What this task involves => Reproduce the records below, substituting "desktop agent" for every occurrence of "computer-use agent" and leaving all other text as it stands.

Dataset rows
----

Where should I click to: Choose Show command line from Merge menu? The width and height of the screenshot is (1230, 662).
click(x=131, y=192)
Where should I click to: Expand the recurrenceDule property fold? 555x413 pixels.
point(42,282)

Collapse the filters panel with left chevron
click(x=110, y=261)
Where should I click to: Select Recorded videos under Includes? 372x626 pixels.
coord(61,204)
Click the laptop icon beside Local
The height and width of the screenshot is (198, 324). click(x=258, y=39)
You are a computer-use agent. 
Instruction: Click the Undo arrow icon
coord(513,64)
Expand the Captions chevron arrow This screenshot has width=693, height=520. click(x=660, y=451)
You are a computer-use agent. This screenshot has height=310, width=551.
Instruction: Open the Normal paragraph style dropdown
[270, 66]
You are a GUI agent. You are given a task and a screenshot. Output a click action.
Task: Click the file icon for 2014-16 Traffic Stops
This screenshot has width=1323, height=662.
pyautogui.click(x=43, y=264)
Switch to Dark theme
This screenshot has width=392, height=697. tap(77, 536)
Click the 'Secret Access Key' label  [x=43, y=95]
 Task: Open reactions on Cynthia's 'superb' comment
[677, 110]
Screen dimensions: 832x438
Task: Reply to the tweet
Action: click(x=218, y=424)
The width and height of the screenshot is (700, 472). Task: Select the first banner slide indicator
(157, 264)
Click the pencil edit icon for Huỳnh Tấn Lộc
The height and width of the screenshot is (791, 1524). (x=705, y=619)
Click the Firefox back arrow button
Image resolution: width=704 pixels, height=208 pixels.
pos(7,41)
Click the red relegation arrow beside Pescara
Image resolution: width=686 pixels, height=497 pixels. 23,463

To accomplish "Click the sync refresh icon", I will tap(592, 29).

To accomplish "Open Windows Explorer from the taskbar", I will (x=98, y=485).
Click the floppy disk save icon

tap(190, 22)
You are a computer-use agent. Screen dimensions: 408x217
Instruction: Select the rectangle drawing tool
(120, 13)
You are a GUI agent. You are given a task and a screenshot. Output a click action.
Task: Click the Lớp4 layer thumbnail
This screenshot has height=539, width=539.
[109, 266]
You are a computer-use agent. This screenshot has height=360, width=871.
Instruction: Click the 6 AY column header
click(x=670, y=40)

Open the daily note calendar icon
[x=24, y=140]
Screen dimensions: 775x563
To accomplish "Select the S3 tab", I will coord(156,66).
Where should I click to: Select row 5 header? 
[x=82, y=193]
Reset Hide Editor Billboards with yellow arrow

----

Exercise result =>
Where should I click to: Choose Show command line from Merge menu? The width and height of the screenshot is (1230, 662).
click(x=131, y=192)
Where should I click to: Expand the recurrenceDule property fold? 555x413 pixels.
point(42,282)

Collapse the filters panel with left chevron
click(x=110, y=261)
Where should I click to: Select Recorded videos under Includes? 372x626 pixels.
coord(61,204)
Click the laptop icon beside Local
The height and width of the screenshot is (198, 324). click(x=258, y=39)
You are a desktop agent. 
Instruction: Click the Undo arrow icon
coord(513,64)
Expand the Captions chevron arrow This screenshot has width=693, height=520. click(x=660, y=451)
You are a desktop agent. This screenshot has height=310, width=551.
Instruction: Open the Normal paragraph style dropdown
[270, 66]
You are a GUI agent. You are given a task and a screenshot. Output a click action.
Task: Click the file icon for 2014-16 Traffic Stops
This screenshot has width=1323, height=662.
pyautogui.click(x=43, y=264)
Switch to Dark theme
This screenshot has width=392, height=697. tap(77, 536)
Click the 'Secret Access Key' label  [x=43, y=95]
 Task: Open reactions on Cynthia's 'superb' comment
[677, 110]
Screen dimensions: 832x438
Task: Reply to the tweet
Action: click(x=218, y=424)
The width and height of the screenshot is (700, 472). Task: Select the first banner slide indicator
(157, 264)
Click the pencil edit icon for Huỳnh Tấn Lộc
The height and width of the screenshot is (791, 1524). (x=705, y=619)
Click the Firefox back arrow button
Image resolution: width=704 pixels, height=208 pixels.
pos(7,41)
Click the red relegation arrow beside Pescara
Image resolution: width=686 pixels, height=497 pixels. 23,463

To accomplish "Click the sync refresh icon", I will tap(592, 29).

To accomplish "Open Windows Explorer from the taskbar", I will (x=98, y=485).
Click the floppy disk save icon

tap(190, 22)
You are a desktop agent. Screen dimensions: 408x217
Instruction: Select the rectangle drawing tool
(120, 13)
You are a GUI agent. You are given a task and a screenshot. Output a click action.
Task: Click the Lớp4 layer thumbnail
This screenshot has height=539, width=539.
[109, 266]
You are a desktop agent. This screenshot has height=360, width=871.
Instruction: Click the 6 AY column header
click(x=670, y=40)

Open the daily note calendar icon
[x=24, y=140]
Screen dimensions: 775x563
To accomplish "Select the S3 tab", I will coord(156,66).
Where should I click to: Select row 5 header? 
[x=82, y=193]
Reset Hide Editor Billboards with yellow arrow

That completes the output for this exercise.